Train the neural network and have a look at the result

In [None]:
data = Iterators.repeated((), 100)
opt = ADAM(0.1)
cb = function ()
    display(loss_adjoint())
end

# Display ODE
cb()

Flux.train!(loss_adjoint, ps, data, opt, cb = cb)

## 2.2 Solving with the Broyden-Fletcher-Goldfarb-Shanno (BFGS) algorithm

In [None]:
using DiffEqFlux, Flux, OrdinaryDiffEq, Optim, Zygote

Define the initial conditions

In [None]:
u0 = Float32[0.8, 0.8]
tspan = (0.0f0, 25.0f0);

Set up the neural network

In [None]:
ann = Chain(Dense(2, 10, tanh), Dense(10, 1))

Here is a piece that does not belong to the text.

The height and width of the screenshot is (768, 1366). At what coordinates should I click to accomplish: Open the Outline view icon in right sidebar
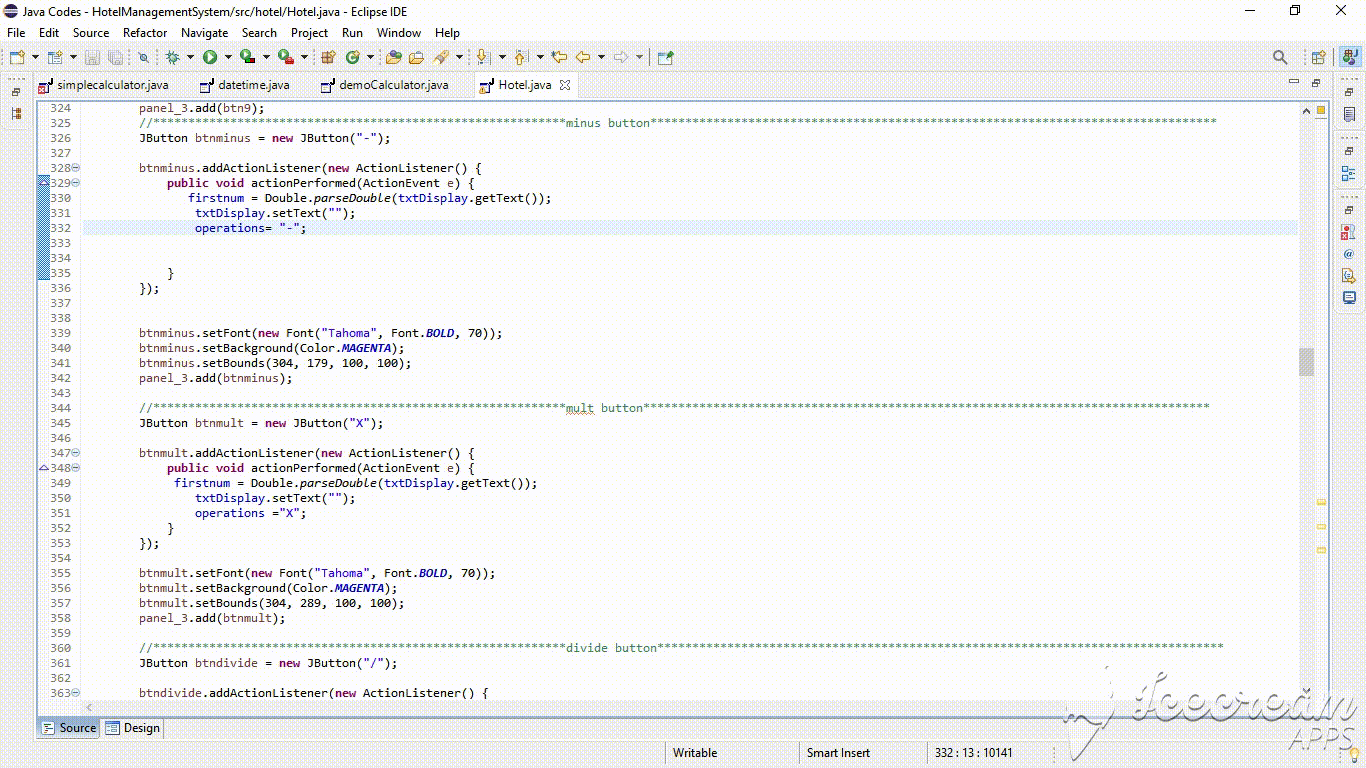coord(1349,174)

p1, re = Flux.destructure(ann)
p2 = Float32[0.5, -0.5]
p3 = [p1; p2]
ptrain = [p3; u0];

Write down the forward pass and the ODE solve

In [None]:
# Define the forward pass
function dudt_(du, u, p, t)
    x, y = u
    du[1] = re(p[1:41])(u)[1]
    du[2] = p[end-1] * y + p[end] * x
end

prob = ODEProblem(dudt_, u0, tspan, p3)
concrete_solve(prob, Tsit5(), u0, p3, abstol=1e-8, reltol=1e-6);

Set up the adjoint, including gradients taken with Zygote for a faster convergence of the optimizer

In [None]:
# Set up the adjoint
function predict_adjoint(fullp)
    Array(concrete_solve(prob, Tsit5(), fullp[end-1:end], fullp[1:end-1], saveat=0.0:0.1:25.0, abstol=1e-8, reltol=1e-6))
end

loss_adjoint(fullp) = sum(abs2, x-1 for x in predict_adjoint(fullp))

function loss_adjoint_gradient!(G, fullp)
    G .= Zygote.gradient(loss_adjoint, fullp)[1]
end;

Train using BFGS including first-order gradients of the adjoint taken with Zygote

In [None]:
optimize(loss_adjoint, loss_adjoint_gradient!, ptrain, BFGS())

# 3: Exercise - Implement your own Neural Differential Equation <a name="ex"></a>

- Implement your own differential equation.
    - Experiment with the performance between the optimization-based BFGS algorithm and the neural adjoint on your
        self-set problem.
- Construct universal differential equations on the basis of recurrent neural networks and convolutional neural networks.
- Implement the Korteweg-de Vries (KdV) equation and examine the framework's behavior when dealing with high-order derivatives.
- Looking at the [Trebuchet example](https://github.com/FluxML/model-zoo/tree/cdda5cad3e87b216fa67069a5ca84a3016f2a604/games/differentiable-programming/trebuchet) for control policies in differentiable programming, develop a control policy for the above two equations.